Murray Gardiner: Mass payment systems require achieving a critical mass in order to work, and typically it takes a public sector investor to push the envelope. My question: Has there been much work done on the financial sustainability of e-banking alternatives in micro finance?
David Cracknell: Many of the microfinance based e-banking initiatives have been of low cost, e.g., Safesave, PRODEM, and SKS. The issue is that for the most part, the solutions have been and will remain of limited scale and functionality.
Larger scale solutions can cost many millions of dollars, not only in developing the technical solution but in rolling out the infrastructure to support the solution. In Malawi the Reserve Bank established the Malswitch infrastructure using its own funds at a cost of USD 10m.
In a larger scale solution you may have to recover costs by developing business models based on working in different segments with differential pricing. Hence a bank can move from its existing market into the unbanked market using lower cost infrastructure (as Standard Bank did with E-Plan). Microfinance solutions are likely to build in part on existing infrastructure. However, in some cases lateral thinking will be required to develop an infrastructure that is more appropriate to the needs of poor people.
Partnership to share development costs
Michiel le Roux: Micro bankers of all countries, unite! What we need is volume. We have nothing to lose but high costs per transaction.

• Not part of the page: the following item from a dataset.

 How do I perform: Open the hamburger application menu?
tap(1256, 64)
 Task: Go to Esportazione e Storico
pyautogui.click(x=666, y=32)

At Capitec Bank in South Africa we are building a mass market, low-cost, retail bank. We have been driven by a simple logic: electronic banking, participation with other banks, a serious investment in systems. big volumes, low charges. We need millions of clients who must come to us because we offer them what they need at prices they can afford. Without them, the initiative will fail.
Nigel Morris-Cotterill: We are looking at tech and comms infrastructure without considering the regulatory framework and the viability of banks. There are 900 banks in Nigeria, some of which are so small as to find regulatory and legal compliance is now becoming a significant drain on resources. If we are to add the cost of developing or installing tech to this burden, then it is difficult to see how many of them will remain viable.
For this reason, shared development and systems are essential, as well as effective inter-bank transactions which are both inexpensive and prompt, are necessary before we will see (a) any pan-industry move away from cash as a primary settlement mechanism, and (b) customer acceptance of alternatives to cash.
Ron Webb: I agree Nigel. If we accept that scale is a necessity of offering affordable services then a majority of the 900 banks won't make it. Shared development and systems? I often come across the "not invented here" mentality and the desire for exclusivity not collaboration.
Ayubu Kamti: When MFIs can share the costs of new development; they can provide to their members or customers an e-banking service at a lower cost."
Cost sharing is a good idea for MFIs. It is true we don’t have to put four ATMs at a village with say a population of 3000 for four different MFIs. However, my concern is what formula should be applied and through what business model. MFIs coming together and forming an independent company that would be responsible for running of these service delivery channels looks to be a good idea. Alternatively, a private entrepreneur establishing service delivery channels that would be hired to MFIs through built operate and transfer model. The only problem that I can foresee with this arrangement is the charges that a private investor can be ready to accept, taking into consideration that this service is geared to service poor people.
Be sure to design pilots for scaleability
Ramesh Arunachalam: The key focus in India needs to be on scaleable models - successful pilots that can be scaled up. That has clearly not happened. Instead, pilots have been designed that work well at small scale but once they achieve larger scale.